> [Aim of the exercise]
For the listing below, show each line that includes the string "computer".

Provided records START

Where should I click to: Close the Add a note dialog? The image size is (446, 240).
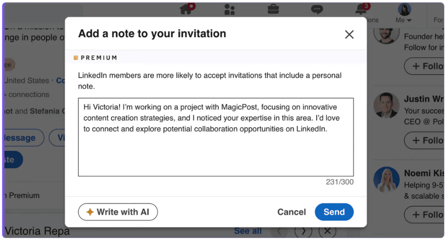349,35
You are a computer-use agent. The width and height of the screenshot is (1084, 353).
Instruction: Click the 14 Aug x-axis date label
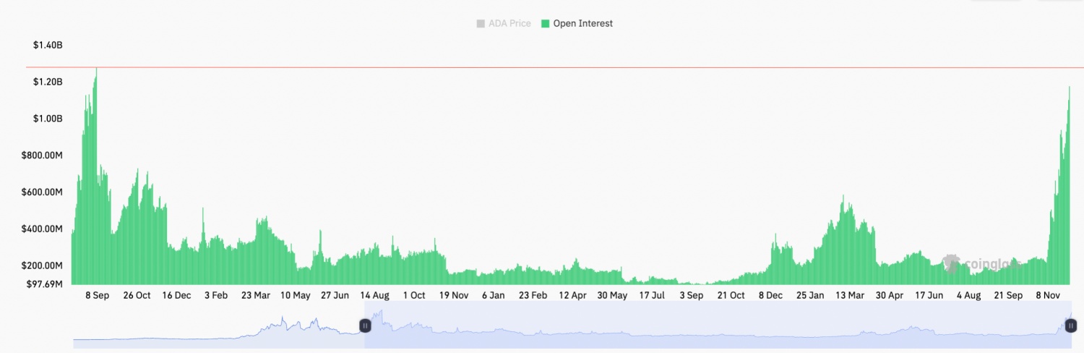(x=374, y=296)
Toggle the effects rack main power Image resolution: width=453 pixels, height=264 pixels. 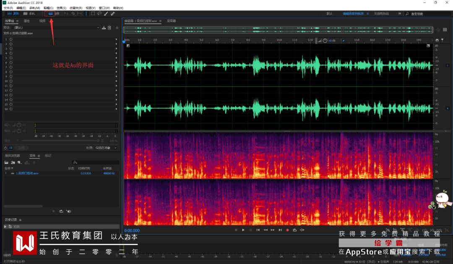5,148
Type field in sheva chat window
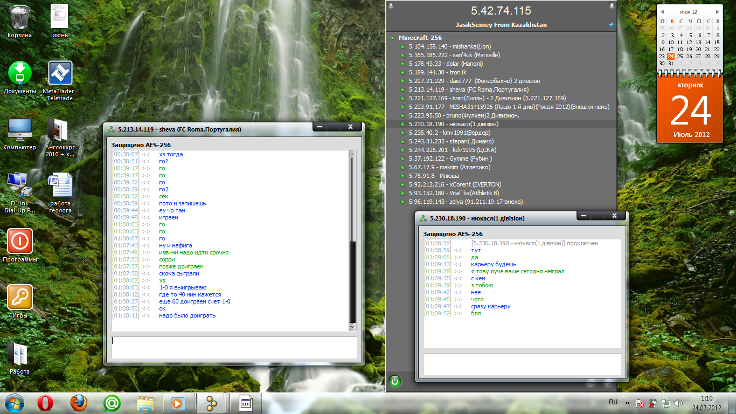 234,347
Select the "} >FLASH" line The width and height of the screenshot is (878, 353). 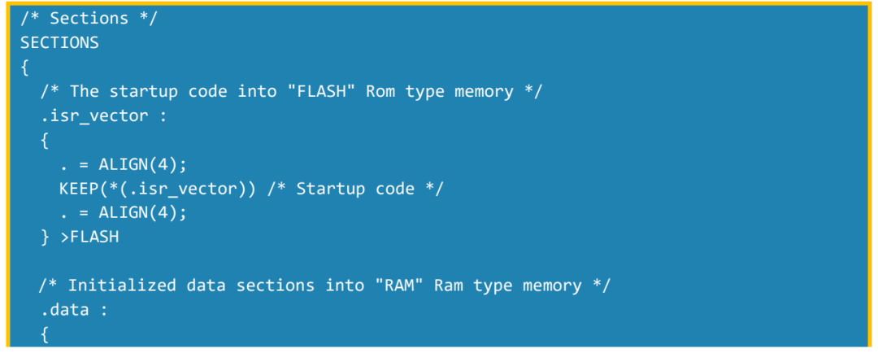(80, 238)
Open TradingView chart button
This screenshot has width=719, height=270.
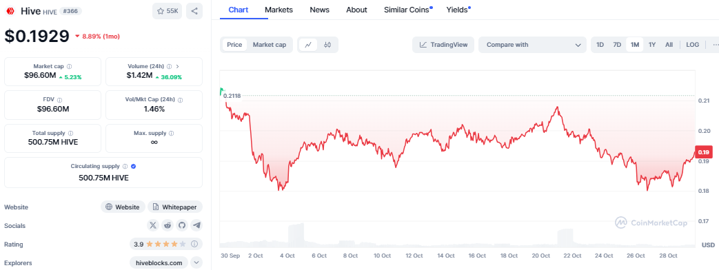443,45
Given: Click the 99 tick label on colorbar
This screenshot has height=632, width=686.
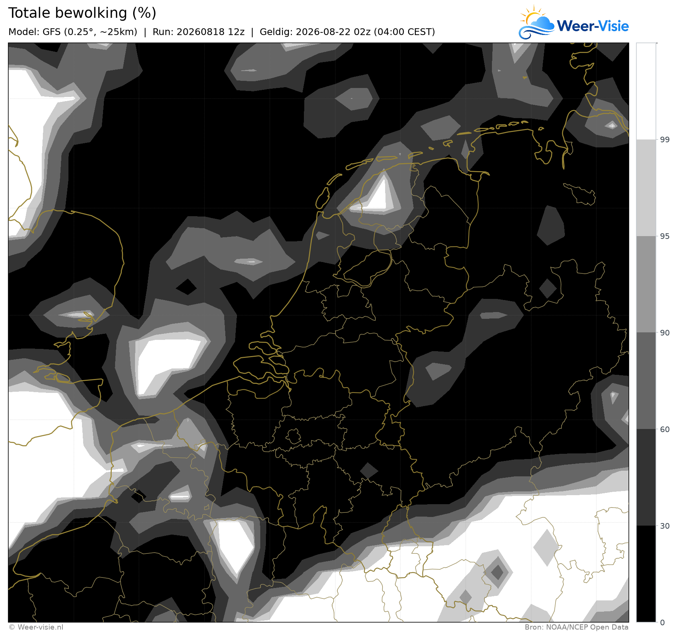Looking at the screenshot, I should coord(665,140).
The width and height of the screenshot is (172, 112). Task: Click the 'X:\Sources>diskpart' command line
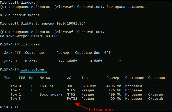[x=20, y=15]
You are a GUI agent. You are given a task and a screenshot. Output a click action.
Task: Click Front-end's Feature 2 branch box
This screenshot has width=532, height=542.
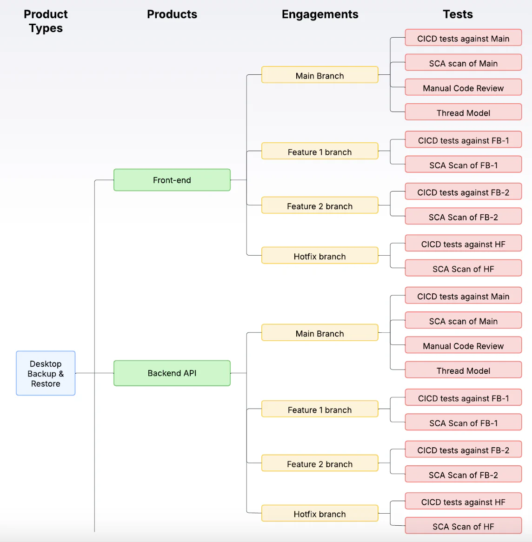pos(319,205)
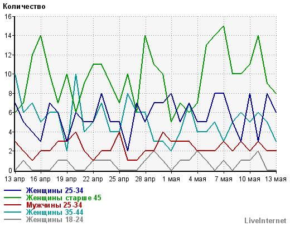The image size is (290, 226).
Task: Click the green peak at 7 мая
Action: pyautogui.click(x=224, y=26)
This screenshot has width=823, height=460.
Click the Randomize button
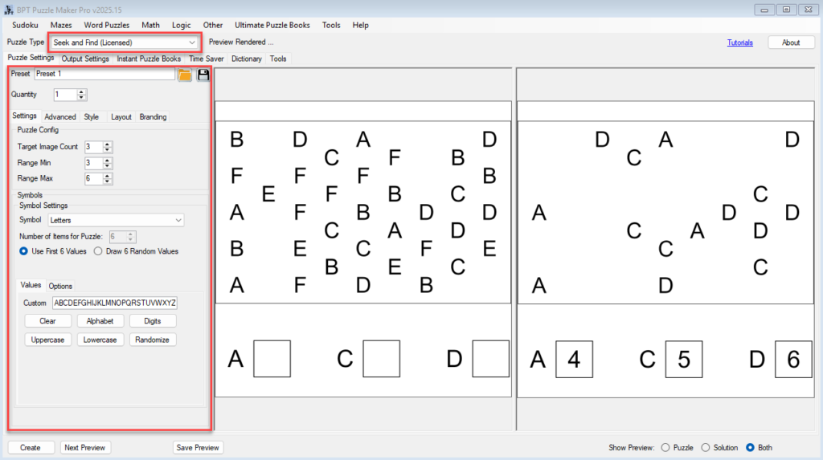click(153, 340)
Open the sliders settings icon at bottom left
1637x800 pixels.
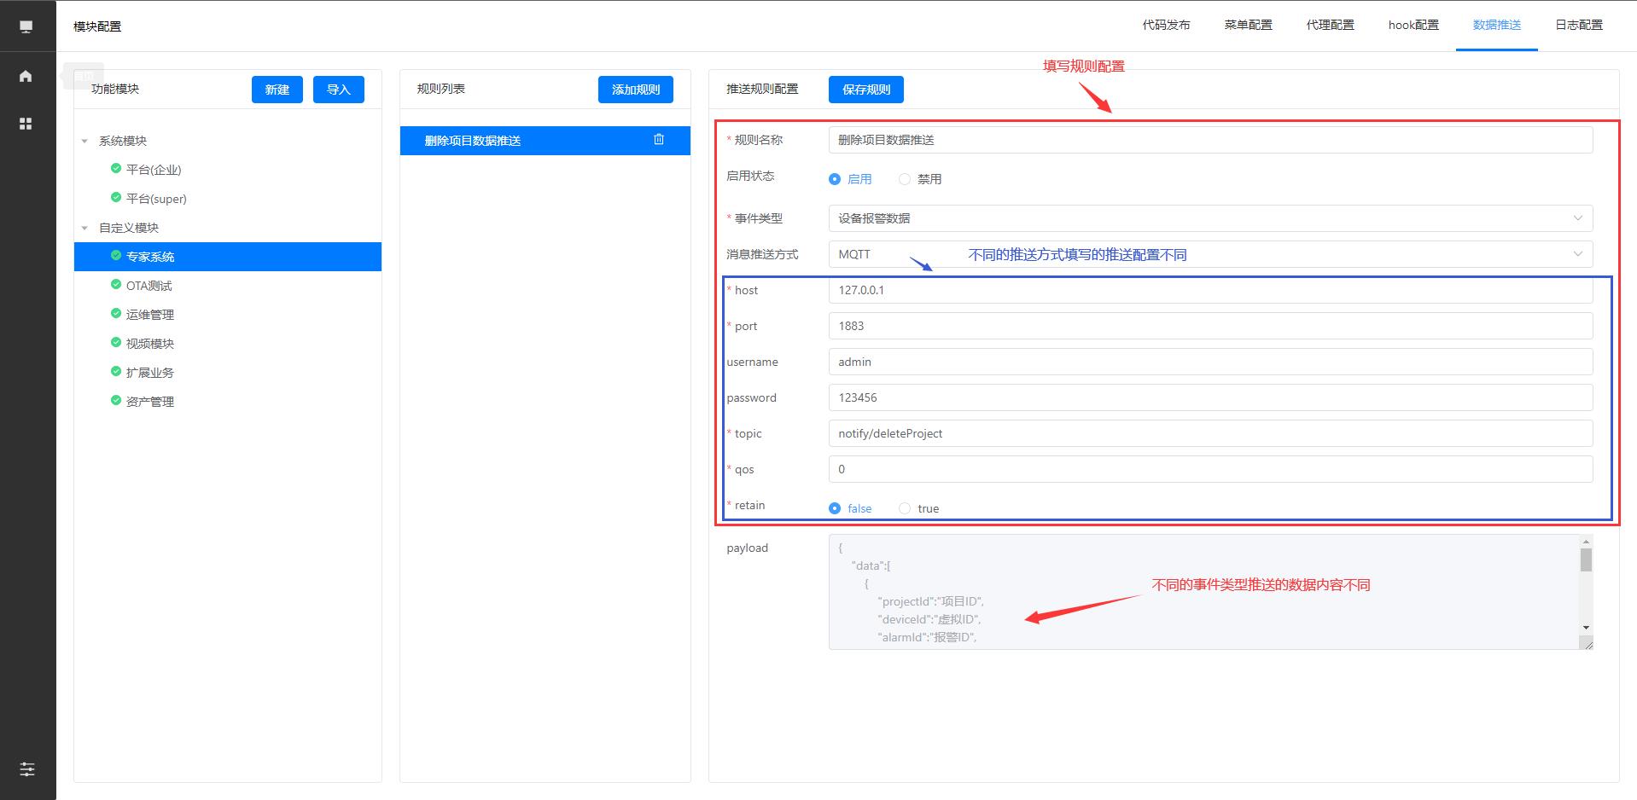(27, 768)
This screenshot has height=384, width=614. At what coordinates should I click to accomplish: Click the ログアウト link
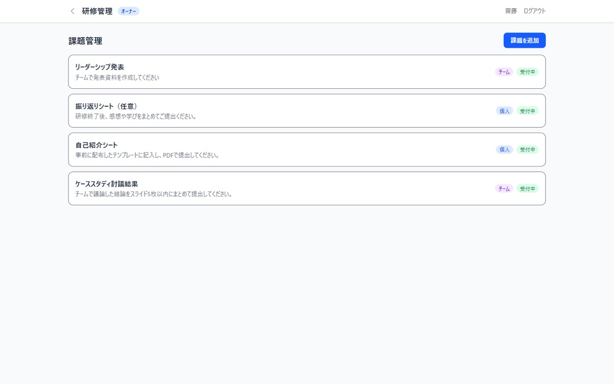pos(534,10)
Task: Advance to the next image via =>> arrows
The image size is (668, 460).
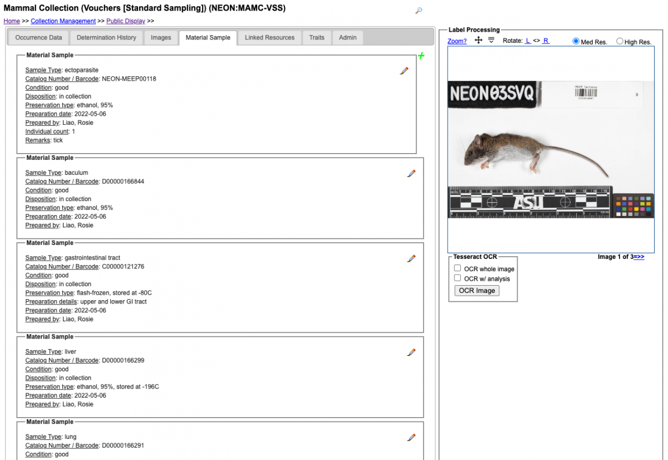Action: [638, 256]
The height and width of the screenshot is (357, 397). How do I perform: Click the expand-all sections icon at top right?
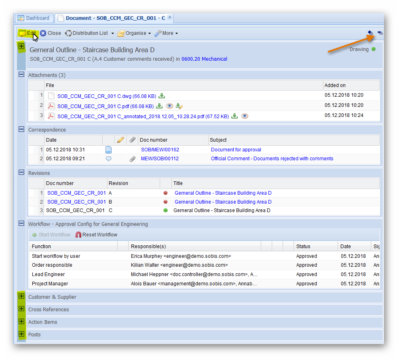tap(370, 33)
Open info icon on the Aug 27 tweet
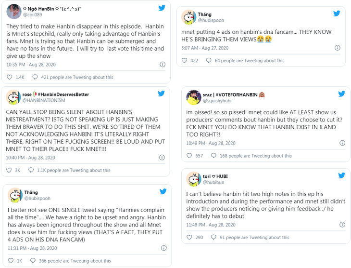The image size is (351, 268). (338, 48)
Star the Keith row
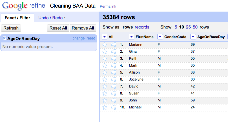 point(105,59)
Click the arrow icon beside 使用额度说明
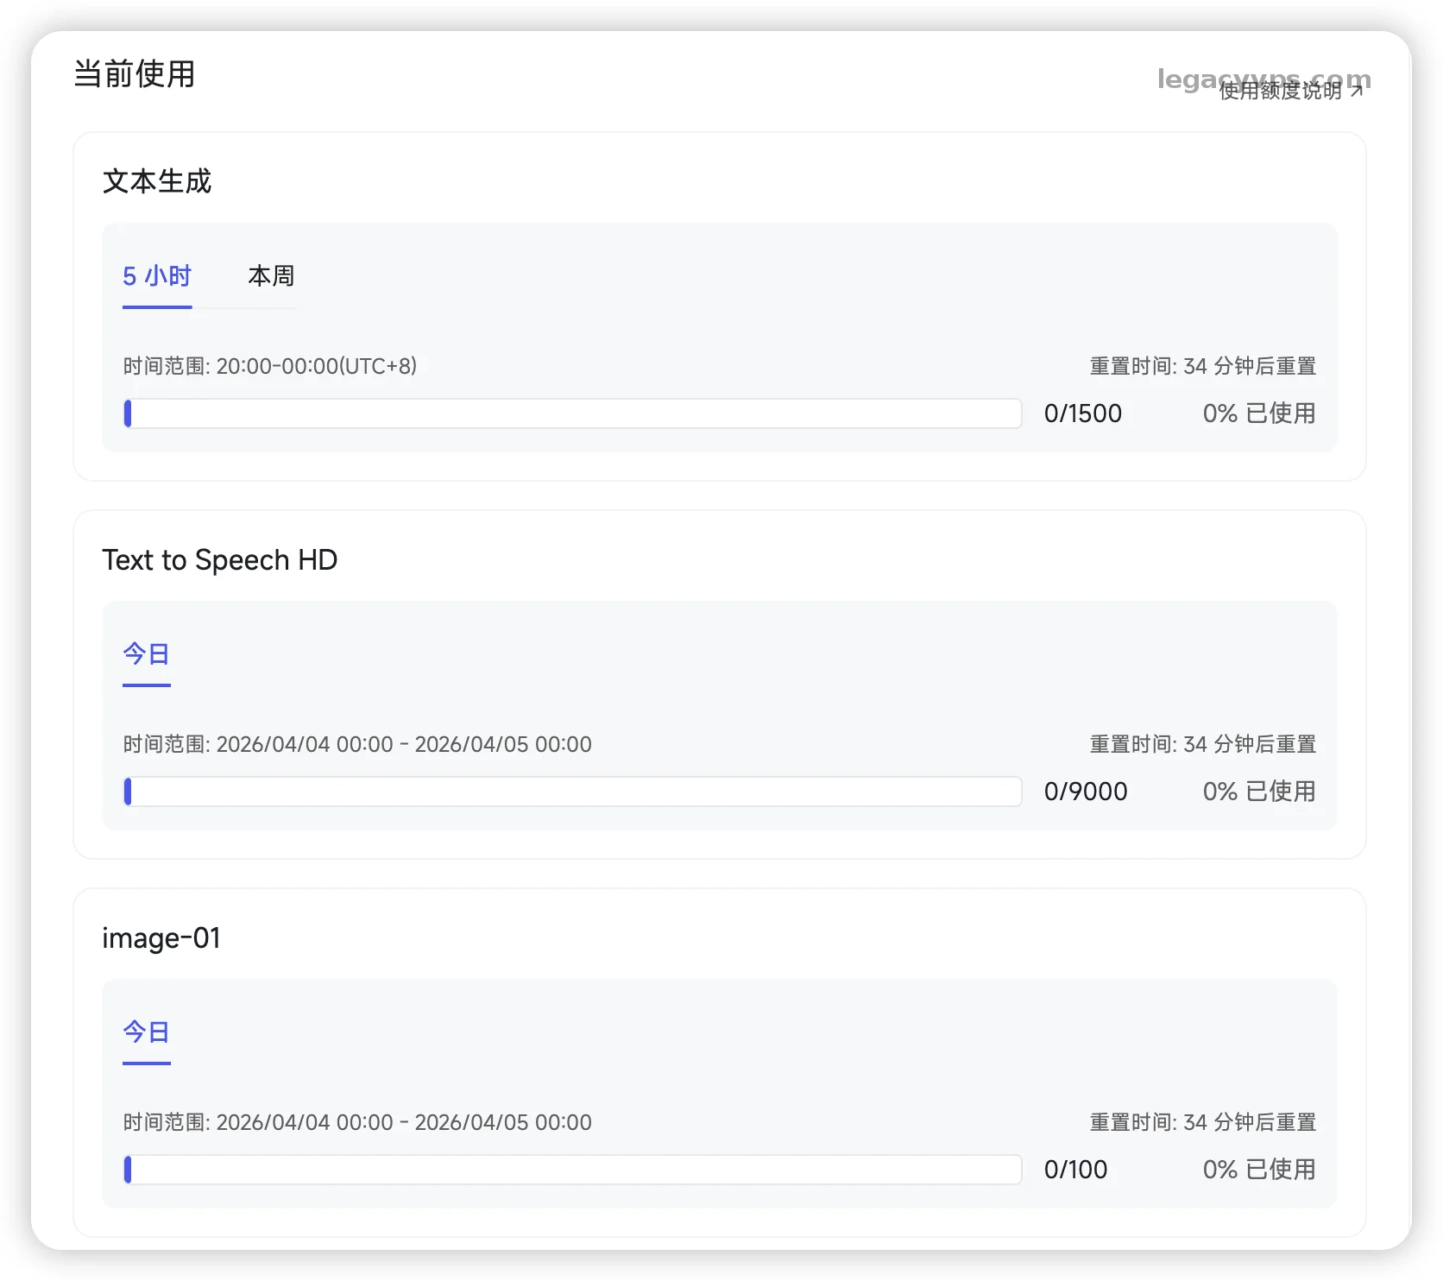 point(1357,91)
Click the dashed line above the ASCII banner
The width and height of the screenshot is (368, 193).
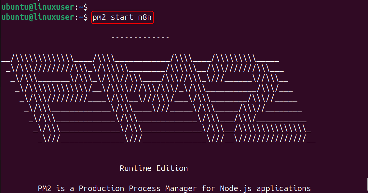140,38
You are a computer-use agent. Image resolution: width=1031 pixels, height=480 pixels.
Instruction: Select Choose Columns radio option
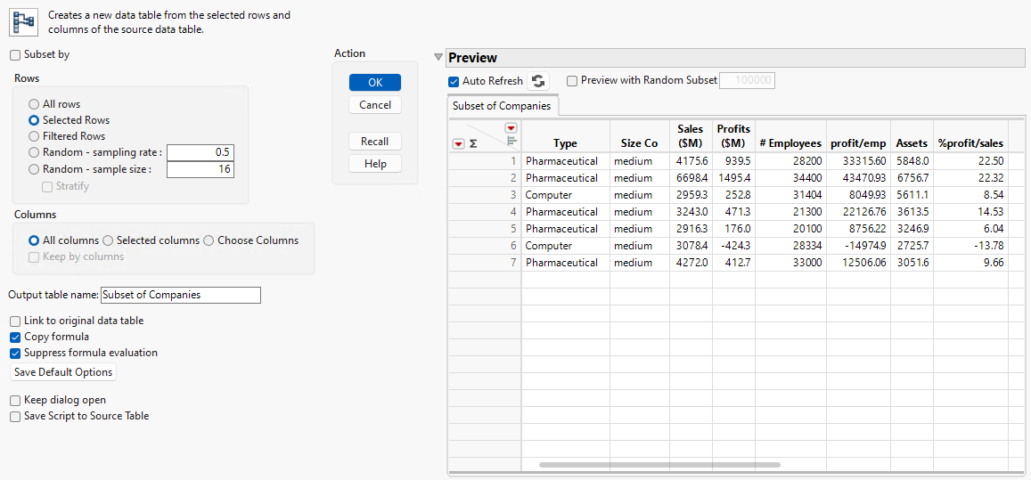(x=209, y=240)
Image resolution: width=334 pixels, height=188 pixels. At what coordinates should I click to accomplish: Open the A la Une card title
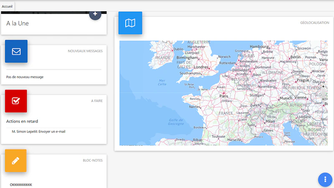pyautogui.click(x=18, y=23)
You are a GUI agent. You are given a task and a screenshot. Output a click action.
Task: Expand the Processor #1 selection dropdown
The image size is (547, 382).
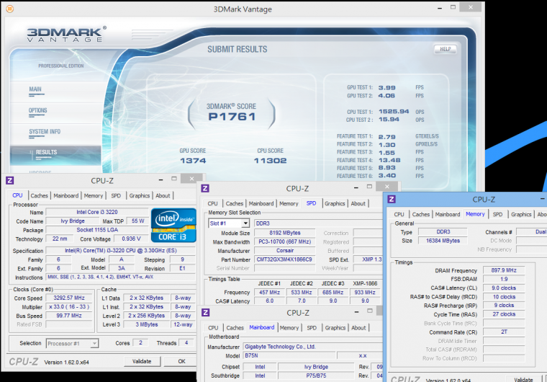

Provided records END

> [Answer space]
You are a computer-use agent. The width and height of the screenshot is (1084, 353).
You are a computer-use agent. Image resolution: width=1031 pixels, height=480 pixels.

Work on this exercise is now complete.